## WHAT THE TASK REQUIRES
Can you carry the news report on AMP's profit warning forward from its final sentence, leaving the items after it untouched?

## EXTRACTED TEXT

__________________________________________________

Shares in the scandal-hit firm plunged 12% following the warning and the disclosure of A$4.4 billion ($3.2 billion) in net outflows from its Australian wealth arm after the government eased rules on withdrawals from pension funds due to the pandemic.
The 171-year old company expects underlying profit from its retained businesses of A$140 million to A$150 million. That was lower than the A$309 million it reported a year earlier, and 13% lower than expected, according to Refinitiv data.
It said performance and transaction fees at its investment arm AMP Capital were expected to fall by 40%, while its bank would set aside about A$25 million to cover potential credit losses.
The announcement comes amid a company revamp by Chief Executive Officer Francesco De Ferrari following a bruising public inquiry into the finance sector that found widespread misconduct at AMP, including improperly charging fees and attempting to deceive regulators.

__________________________________________________

## DATA PROVIDED
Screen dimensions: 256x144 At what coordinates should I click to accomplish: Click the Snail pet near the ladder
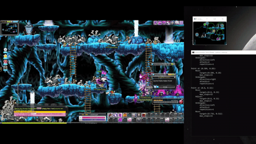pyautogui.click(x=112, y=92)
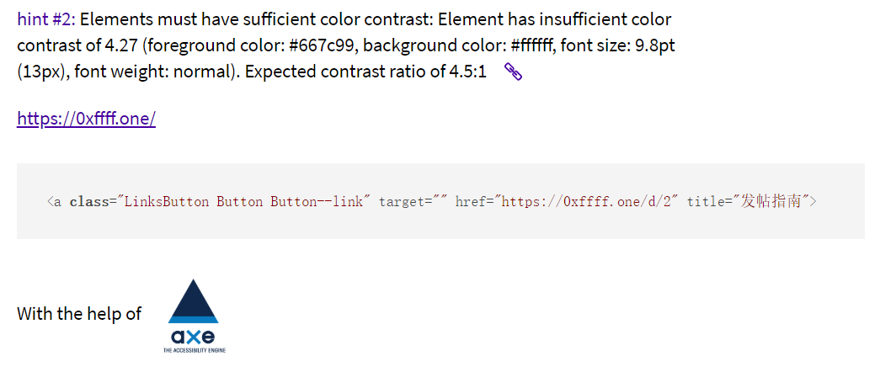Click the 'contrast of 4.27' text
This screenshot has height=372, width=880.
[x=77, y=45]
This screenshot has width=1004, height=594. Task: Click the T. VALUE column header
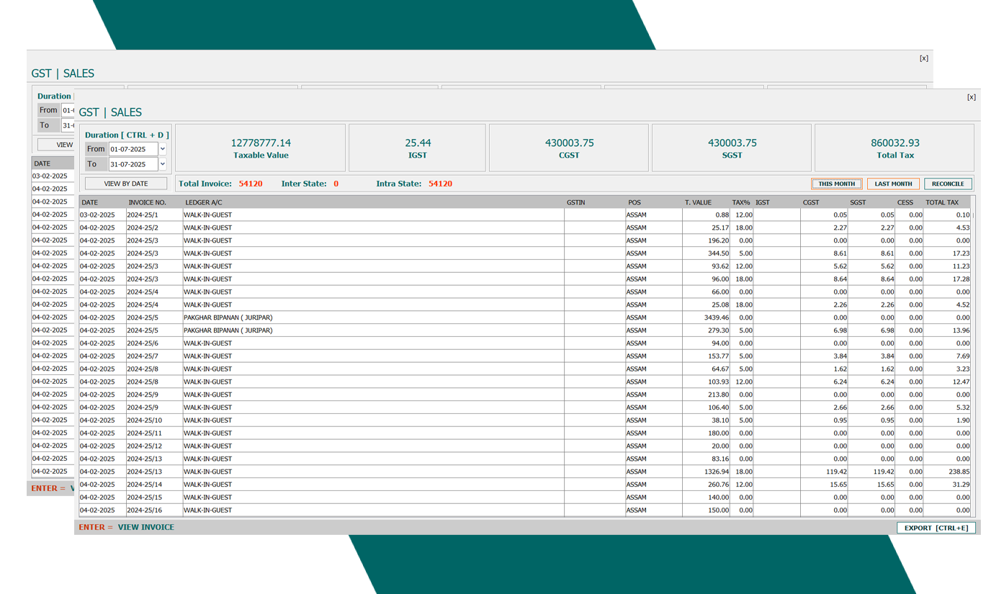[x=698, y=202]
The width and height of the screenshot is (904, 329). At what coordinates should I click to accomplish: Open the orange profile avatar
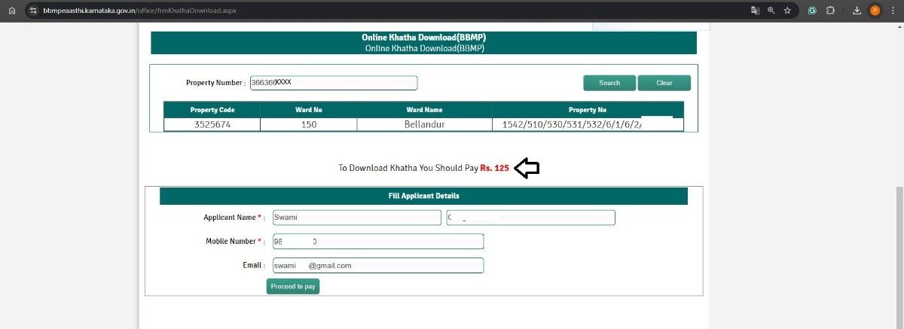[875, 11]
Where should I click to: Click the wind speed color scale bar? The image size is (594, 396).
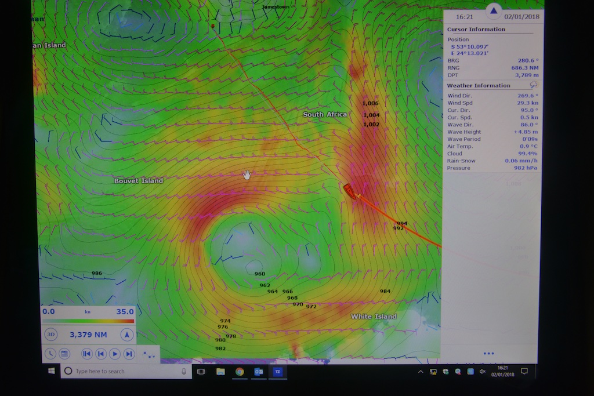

__________________________________________________

## RESPONSE AREA
In a statement, De Ferrari said the firm was still committed to saving A$300 million a year, but warned the pandemic had impacted the "pace" of its cost reduction program.
"There is some serious revenue margin deterioration or large cost issues in the half," Credit Suisse analysts said in a note, adding that uncertainty around how permanent the earnings hit will be was likely to weigh on investor sentiment.
AMP will release the full details of its first half results and update the market on capital management plans, its strategy and a new plan for its funds management arm AMP Capital on Aug. 13.